The tool does this by:
- Monitoring and predicting gas refill time to avoid instances where gas finishes mid-cooking and leads to food spoiling.
- Educating users on proper food storage, planning, and preparation
- Helping reduce household-level food waste by recommending recipes based on available ingredients and diet needs.
- Encouraging climate-smart cooking through clean stoves and carbon credits
- Connecting users to local markets, vendors, and food supply channels.
This would help in eliminating the global food loss/waste problem, which contributes 8–10% of greenhouse gas emissions annually.

The app also facilitates cultural integration through exposure to new food options that extend beyond cultural borders. During development, Mr. Ndunwa, an Anambra native, discovered and cooked meals new to him, like amala and ewedu, through the app’s suggestions. That’s the power of food tech meeting cultural diversity.
The fact that Kike AI works on WhatsApp, makes it ideal for rural and peri-urban users where smartphone storage, data access, or power supply is limited.
The platform also collaborates with gas vendors, grocery retailers, and NGOs. Through these partnerships, it contributes to carbon credit systems, encouraging clean cooking and rewarding climate-conscious households.
Inspiring innovation in youth and tech
AI can be dangerous when poorly managed, which is why Kike AI was trained for two years to be focused, safe, and ethical. It won’t help you write viruses or hack systems. It only responds to kitchen-related needs and refuses to give or leak personal data, even if you try to trick it.
The chatbot is literally “jailed” with a digital fence (called a gel) to keep it in line.
Kike AI isn’t stopping with cooking. A Campus Challenge is rolling out soon to engage university students across Nigeria. Prizes range from cash to international trips, and the aim is to get more young Nigerians involved in food system innovation, using AI to solve local problems.
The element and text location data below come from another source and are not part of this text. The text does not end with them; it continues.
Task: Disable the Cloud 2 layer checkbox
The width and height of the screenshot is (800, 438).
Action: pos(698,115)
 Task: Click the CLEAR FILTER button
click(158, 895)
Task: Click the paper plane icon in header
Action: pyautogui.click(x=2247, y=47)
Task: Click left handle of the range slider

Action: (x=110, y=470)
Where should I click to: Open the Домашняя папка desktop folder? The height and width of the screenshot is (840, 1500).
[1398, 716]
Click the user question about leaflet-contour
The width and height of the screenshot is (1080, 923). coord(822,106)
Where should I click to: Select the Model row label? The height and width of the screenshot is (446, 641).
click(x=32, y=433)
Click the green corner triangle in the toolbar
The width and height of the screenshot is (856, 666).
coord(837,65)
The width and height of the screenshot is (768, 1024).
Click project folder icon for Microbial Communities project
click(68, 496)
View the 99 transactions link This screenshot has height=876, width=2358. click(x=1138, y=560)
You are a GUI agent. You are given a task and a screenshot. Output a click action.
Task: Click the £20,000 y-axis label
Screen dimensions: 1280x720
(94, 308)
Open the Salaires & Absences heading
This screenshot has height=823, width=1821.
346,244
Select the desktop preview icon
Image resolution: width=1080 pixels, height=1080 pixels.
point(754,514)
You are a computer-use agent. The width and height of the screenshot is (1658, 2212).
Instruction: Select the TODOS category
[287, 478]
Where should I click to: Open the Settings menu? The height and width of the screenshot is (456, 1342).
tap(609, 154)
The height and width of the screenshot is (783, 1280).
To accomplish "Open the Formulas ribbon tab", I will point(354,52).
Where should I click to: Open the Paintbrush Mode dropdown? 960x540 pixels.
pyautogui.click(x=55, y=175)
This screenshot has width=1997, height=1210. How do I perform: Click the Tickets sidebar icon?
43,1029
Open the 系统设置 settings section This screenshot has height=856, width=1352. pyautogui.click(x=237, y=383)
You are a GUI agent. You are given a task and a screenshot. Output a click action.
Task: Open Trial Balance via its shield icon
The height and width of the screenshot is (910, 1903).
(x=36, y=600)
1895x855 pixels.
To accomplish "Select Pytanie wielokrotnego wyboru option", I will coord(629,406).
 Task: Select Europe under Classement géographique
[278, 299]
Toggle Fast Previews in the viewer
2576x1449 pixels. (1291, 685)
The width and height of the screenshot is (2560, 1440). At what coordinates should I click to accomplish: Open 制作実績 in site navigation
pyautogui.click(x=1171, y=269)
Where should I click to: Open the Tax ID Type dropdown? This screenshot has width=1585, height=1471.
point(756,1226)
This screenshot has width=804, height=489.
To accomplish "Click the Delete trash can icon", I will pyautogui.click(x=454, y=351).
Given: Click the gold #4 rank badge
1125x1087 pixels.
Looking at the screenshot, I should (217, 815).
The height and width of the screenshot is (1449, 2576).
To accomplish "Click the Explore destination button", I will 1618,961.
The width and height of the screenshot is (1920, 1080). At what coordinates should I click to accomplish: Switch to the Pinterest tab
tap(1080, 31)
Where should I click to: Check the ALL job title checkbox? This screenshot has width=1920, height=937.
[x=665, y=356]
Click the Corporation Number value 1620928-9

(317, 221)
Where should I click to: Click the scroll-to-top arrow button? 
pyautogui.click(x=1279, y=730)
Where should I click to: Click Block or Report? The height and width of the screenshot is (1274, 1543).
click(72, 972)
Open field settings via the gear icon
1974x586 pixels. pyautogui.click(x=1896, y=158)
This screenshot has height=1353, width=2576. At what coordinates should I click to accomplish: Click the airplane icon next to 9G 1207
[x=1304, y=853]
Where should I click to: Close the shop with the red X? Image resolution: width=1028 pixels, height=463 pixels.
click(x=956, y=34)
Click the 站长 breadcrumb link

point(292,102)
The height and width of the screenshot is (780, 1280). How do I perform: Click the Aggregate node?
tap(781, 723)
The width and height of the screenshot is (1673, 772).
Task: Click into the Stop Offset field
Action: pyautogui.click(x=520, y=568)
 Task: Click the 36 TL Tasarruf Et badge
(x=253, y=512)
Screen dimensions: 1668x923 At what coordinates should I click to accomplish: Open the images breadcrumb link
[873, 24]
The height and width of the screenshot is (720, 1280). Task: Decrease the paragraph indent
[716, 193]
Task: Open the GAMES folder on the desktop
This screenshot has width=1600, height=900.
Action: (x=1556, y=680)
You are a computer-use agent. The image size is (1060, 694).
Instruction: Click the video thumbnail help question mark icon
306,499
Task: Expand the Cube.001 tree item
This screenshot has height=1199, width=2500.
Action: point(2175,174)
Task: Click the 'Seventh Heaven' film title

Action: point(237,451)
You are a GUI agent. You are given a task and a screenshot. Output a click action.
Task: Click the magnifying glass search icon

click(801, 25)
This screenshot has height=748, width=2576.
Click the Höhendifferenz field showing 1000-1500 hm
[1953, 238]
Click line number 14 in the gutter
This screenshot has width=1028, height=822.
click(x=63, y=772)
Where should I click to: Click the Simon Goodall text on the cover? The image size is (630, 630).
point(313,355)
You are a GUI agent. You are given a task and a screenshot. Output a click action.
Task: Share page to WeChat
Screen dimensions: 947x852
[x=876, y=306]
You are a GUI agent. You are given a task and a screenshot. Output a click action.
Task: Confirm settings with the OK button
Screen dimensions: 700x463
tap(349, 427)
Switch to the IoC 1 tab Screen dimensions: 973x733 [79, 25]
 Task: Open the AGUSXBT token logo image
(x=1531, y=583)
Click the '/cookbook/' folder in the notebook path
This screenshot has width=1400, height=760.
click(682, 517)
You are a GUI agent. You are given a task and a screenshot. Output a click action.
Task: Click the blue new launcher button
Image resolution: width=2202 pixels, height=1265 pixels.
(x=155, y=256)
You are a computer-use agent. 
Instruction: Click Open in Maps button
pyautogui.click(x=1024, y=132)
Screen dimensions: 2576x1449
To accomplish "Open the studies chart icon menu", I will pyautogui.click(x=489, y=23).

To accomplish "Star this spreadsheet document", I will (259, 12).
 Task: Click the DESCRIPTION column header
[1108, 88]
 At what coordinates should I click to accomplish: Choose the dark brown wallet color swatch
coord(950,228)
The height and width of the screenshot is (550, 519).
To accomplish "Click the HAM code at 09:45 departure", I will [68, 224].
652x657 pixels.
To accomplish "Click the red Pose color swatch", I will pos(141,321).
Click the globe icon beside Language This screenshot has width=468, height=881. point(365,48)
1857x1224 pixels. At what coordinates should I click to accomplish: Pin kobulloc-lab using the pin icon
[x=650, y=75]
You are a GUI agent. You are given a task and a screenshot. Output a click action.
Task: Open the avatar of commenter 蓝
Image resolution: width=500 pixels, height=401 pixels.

The platform also collaborates with gas vendors, grocery retailers, and NGOs. Through these partnerships, it contributes to carbon credit systems, encouraging clean cooking and rewarding climate-conscious households.
Looking ahead
The standalone Kike AI app for Android and iOS is already in the works. A hardware device is also coming to help vendors get real-time readings of their customers’ gas levels. It’s tech innovation meeting market intelligence.
In 5–10 years, the team sees Kike AI moving beyond kitchens into household management, nutrition planning, and broader smart living.
“People are asking us: can Kike AI help us with groceries? Meal planning? Our home budgets? And we’re listening,” Ndunwa says. “We’re building something that lives with you, not above you.”